Raw
By Dwayne Tillman
The coming-of-age film has gone through a bit of a renaissance of late thanks to a chain of excellent women-fronted and women-directed films. Andrea Arnold’s American Honey and Rosemary Myers’ Girl Asleep were two of my absolute highlights of 2016, and Kelly Fremon Craig’s underappreciated The Edge of Seventeen is also one of the best films I’ve seen this year. Continuing this chain is the boldest, most extreme effort yet, coming all the way from France; Julia Ducournau’s Raw.
Raw made headlines in September last year after its screening at the Toronto International Film Festival for being the film that caused mass walkouts and reports of fainting audience members as a result of its graphic content. I can tell you right now that there is absolutely nothing in Raw that will cause you to faint, and to reduce it down to being ‘that cannibal movie that made people faint’ does a great disservice to work of genius on display. For Raw is one of the most refreshingly audacious films to grace cinema screens in some time; a truly impressive debut feature from an extremely promising filmmaker.
We’re introduced to our protagonist, the vegetarian Justine (Garance Marillier, in a fiercely brave and compelling performance), at the beginning of her course at a vet school. Once there, she’s forced to eat a rabbit kidney as part of a hazing ritual. Much to her surprise, this unleashes a new found hunger inside her. Before too long, we see her chowing down on raw chicken meat from her room mates’ fridge, and then… actual human flesh.
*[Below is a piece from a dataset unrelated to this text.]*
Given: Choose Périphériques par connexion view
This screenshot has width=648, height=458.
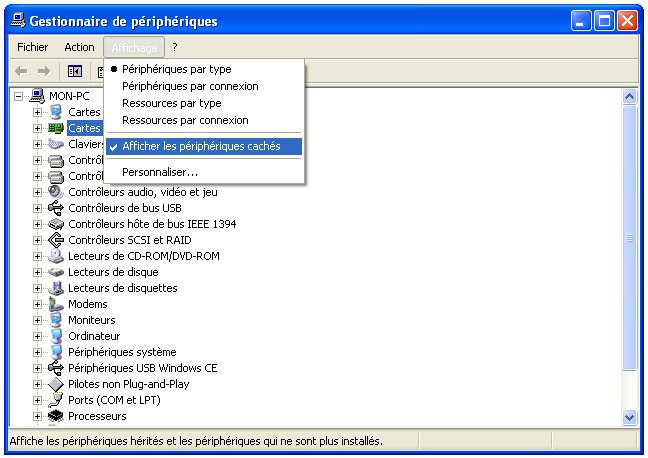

Not to mention dealing with some conflicting teenage emotions and some serious sibling rivalry with her sister Alexia (Ella Rumpf).
Now don’t get me wrong; Raw is kinda gross at times. The seriously impressive make up and practical effects will have you consciously itching at your skin and absolutely justifies its R18+ rating. But the thing that separates this from other extreme body horror films (the execrable Human Centipede films come to mind), is that it never becomes off putting or deliberately gory. Ducournau is much more focused on developing ideas and layering on symbolism and subtext than being overly trigger-happy with the gore moments, which is something I’ve seen become a bit of a trend in modern horror. As such, you really feel the tension of the story.
I also feel that this is one of the few horror films I’ve seen in some time to actually do what horror films should: horrify. Raw isn’t quite ‘keep you up at night’ horror (unless you find skin peeling particularly nightmarish), it’s more so ‘gasp out loud, squirm in your seat’ horror. You may want to look away, but you’ll be too transfixed to actually do it; not to mention the fact that the film is too beautiful to look away from anyway (there are so many gorgeously framed shots that will be forever seared onto your retinas.)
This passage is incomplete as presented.